▶ Request: Count the lines in the listing below that contain the word "Open", and reply with only that number.

▶ Material provided:
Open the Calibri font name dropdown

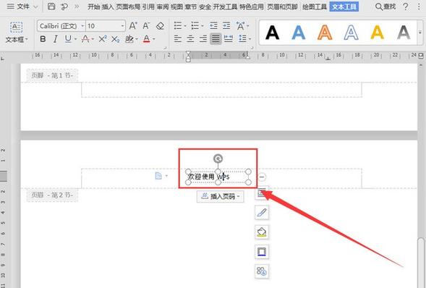click(x=61, y=26)
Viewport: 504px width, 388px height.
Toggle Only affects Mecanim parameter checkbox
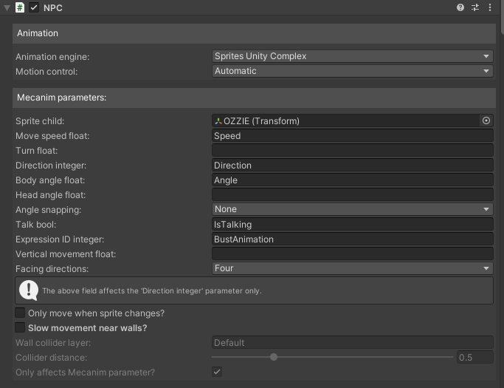pyautogui.click(x=217, y=372)
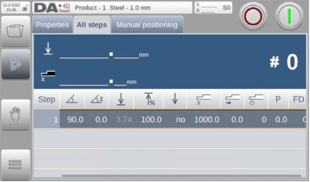The image size is (310, 182).
Task: Select the Automatic mode play icon
Action: coord(15,64)
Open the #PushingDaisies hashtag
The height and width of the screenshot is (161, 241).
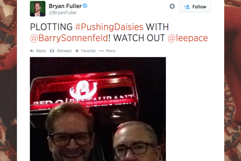109,27
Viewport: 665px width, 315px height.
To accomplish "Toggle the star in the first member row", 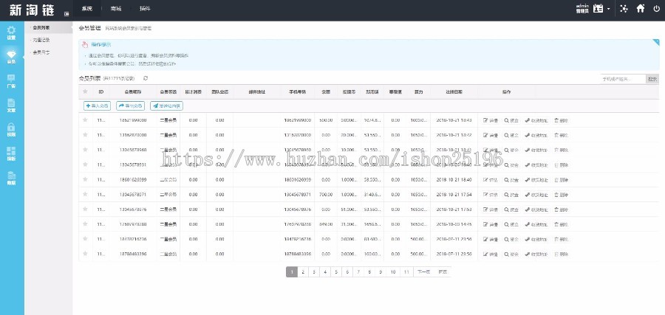I will (86, 120).

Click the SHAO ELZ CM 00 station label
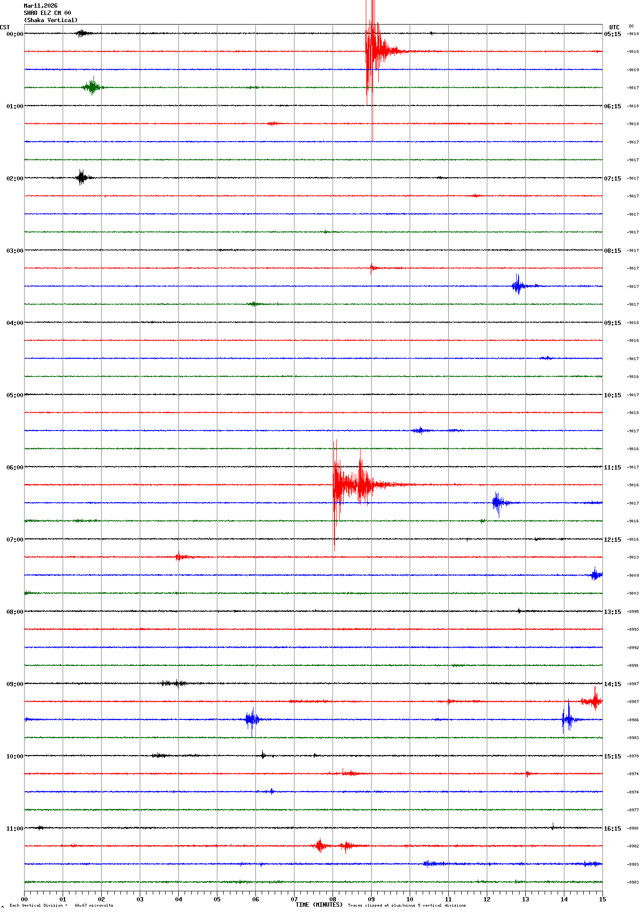(x=47, y=13)
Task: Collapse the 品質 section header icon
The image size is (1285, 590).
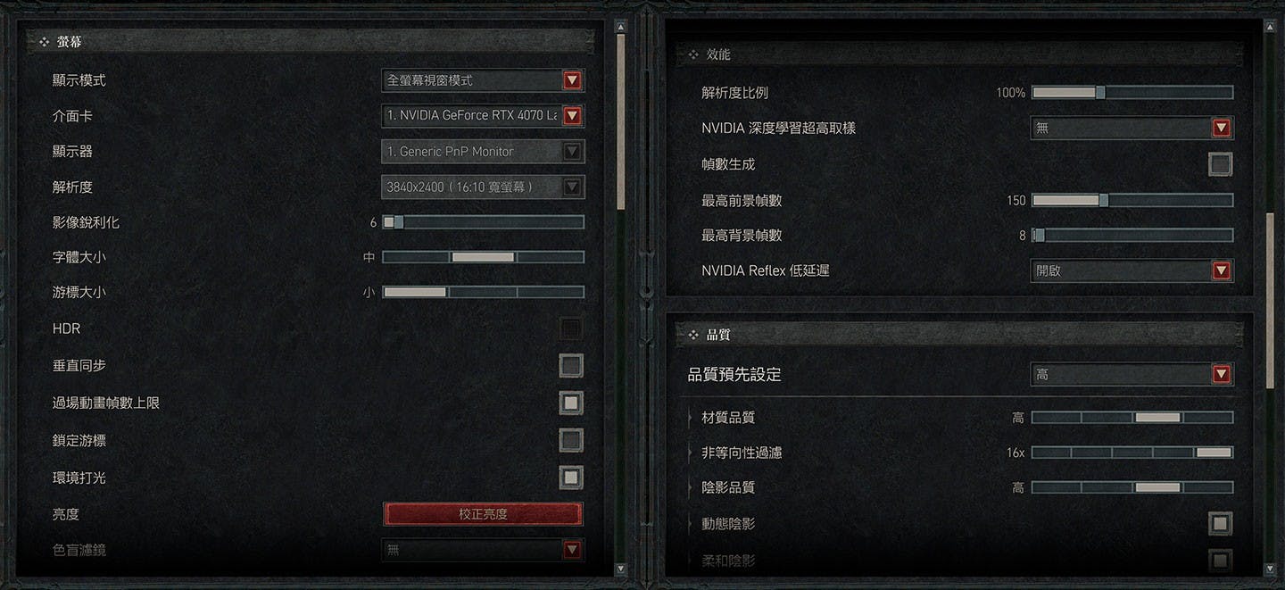Action: coord(693,335)
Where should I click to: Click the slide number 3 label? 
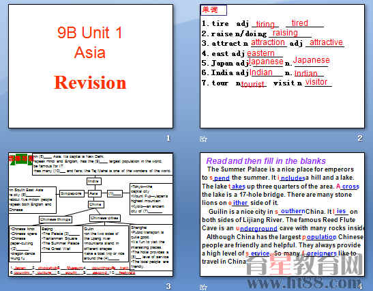point(168,286)
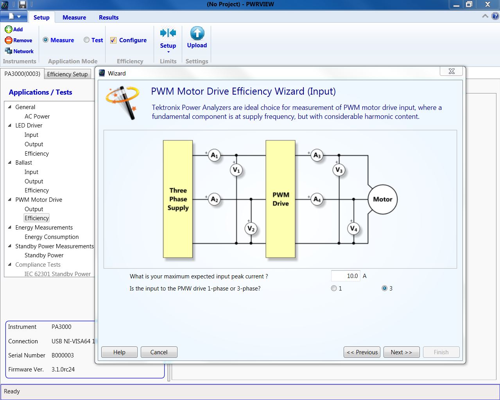Collapse the PWM Motor Drive tree node

coord(10,200)
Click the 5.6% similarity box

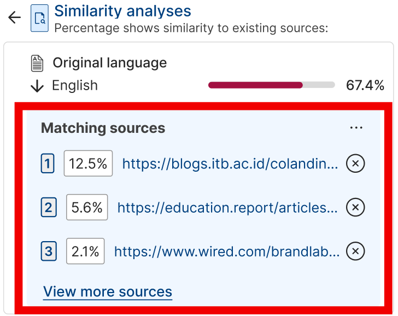(x=87, y=207)
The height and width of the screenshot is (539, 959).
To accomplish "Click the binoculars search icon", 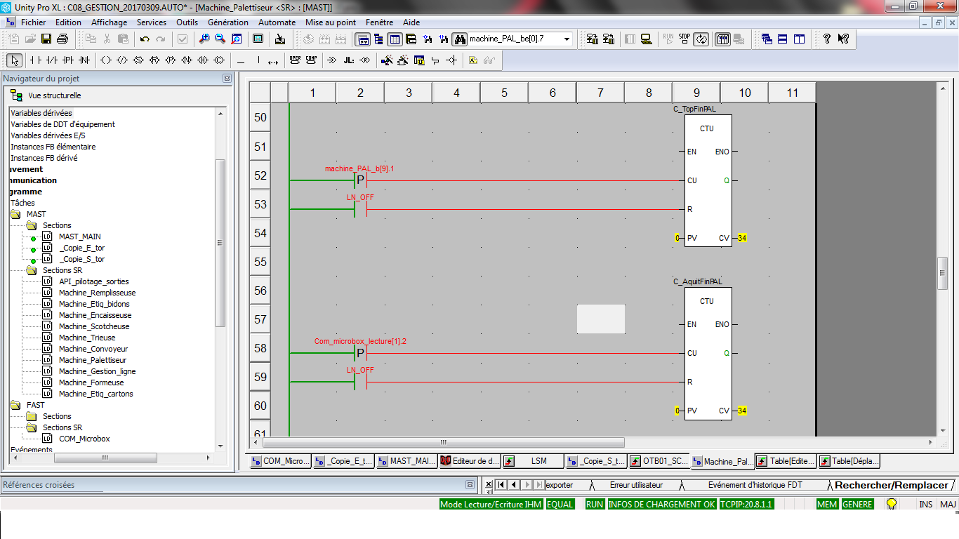I will (x=460, y=39).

▶ Task result: 2